DAFTAR TUGAS:
(A) Dalam teks tentang alasan orang mengungsi, sebutkan semua akibat bencana yang disebut dalam kalimat yang diawali "Perkampungan yang berderet".
(B) Tolong tulis ulang baris-baris dalam daftar, mulai dari baris yang memuat "The image size is (2576, 1316)." hingga baris yang memuat "center [121, 1023].". Kedua baris itu ikut disertakan.

TEKS YANG DITAMPILKAN:
++++
Ada dua alasan mengapa seseorang atau sekelompok orang mengungsi. Pertama, karena bencana alam. Kedua, karena bencana sosial.
Yang pertama cukup mudah untuk dibayangkan. Misalnya, di suatu daerah perbukitan yang batuan dasarnya tersusun dari kapur mengalami amblasan tanah akibat diterjang hujan deras selama berhari-hari. Perkampungan yang berderet di lereng bukit itu runtuh, rumah hancur, harta benda lenyap, sebagian orang mati terkubur. Sisanya, yang tidak terjebak longsoran tanah, mesti pergi ke tempat lain—khawatir tanah yang mereka pijak akan kembali amblas.
Yang kedua, yakni bencana sosial, bisa kita ambil contoh sekelompok teroris yang memasang bom waktu di suatu daerah. Motif seorang teroris bukanlah membunuh, melainkan menebar ketakutan, teror, dan membuat orang-orang panik atau tercerai-berai. Bila pada akhirnya ada korban jiwa dari bom waktu itu, maka itu hanyalah “pemanis”.
++++
DATA UNTUK DIOLAH:

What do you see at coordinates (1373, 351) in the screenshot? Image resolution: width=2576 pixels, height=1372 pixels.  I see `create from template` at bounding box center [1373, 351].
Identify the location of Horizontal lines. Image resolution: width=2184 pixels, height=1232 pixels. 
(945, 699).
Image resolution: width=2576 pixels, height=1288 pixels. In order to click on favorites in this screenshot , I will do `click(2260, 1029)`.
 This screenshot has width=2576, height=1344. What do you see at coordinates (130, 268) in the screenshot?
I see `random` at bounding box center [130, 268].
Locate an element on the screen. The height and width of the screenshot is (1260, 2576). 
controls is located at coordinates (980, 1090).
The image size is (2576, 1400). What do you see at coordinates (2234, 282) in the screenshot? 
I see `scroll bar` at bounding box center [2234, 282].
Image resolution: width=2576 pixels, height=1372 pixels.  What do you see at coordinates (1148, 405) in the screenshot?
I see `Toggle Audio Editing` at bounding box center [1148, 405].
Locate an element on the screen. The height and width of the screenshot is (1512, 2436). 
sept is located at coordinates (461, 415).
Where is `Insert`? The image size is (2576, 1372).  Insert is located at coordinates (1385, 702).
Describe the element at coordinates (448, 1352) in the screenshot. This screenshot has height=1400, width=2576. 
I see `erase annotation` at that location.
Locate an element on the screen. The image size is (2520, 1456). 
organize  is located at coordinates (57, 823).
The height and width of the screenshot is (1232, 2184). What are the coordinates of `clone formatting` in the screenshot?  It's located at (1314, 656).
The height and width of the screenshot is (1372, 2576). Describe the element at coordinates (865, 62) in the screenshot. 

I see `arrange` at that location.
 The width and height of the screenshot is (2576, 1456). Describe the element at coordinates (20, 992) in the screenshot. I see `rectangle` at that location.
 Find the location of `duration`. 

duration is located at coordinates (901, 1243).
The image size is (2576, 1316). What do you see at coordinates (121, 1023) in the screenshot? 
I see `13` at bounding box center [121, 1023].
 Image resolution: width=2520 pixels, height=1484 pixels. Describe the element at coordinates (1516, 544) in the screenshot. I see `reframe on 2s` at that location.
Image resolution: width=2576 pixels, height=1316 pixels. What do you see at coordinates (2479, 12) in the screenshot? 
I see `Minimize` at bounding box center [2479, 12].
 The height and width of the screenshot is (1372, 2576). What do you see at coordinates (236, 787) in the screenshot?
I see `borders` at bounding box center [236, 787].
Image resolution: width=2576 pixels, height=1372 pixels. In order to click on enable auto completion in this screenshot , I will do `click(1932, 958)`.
++++
JAWABAN TERTULIS:
(A)
- Perkampungan runtuh
- Rumah hancur
- Harta benda lenyap
- Sebagian orang mati terkubur

(B)
The image size is (2576, 1316). What do you see at coordinates (121, 1023) in the screenshot? 
I see `13` at bounding box center [121, 1023].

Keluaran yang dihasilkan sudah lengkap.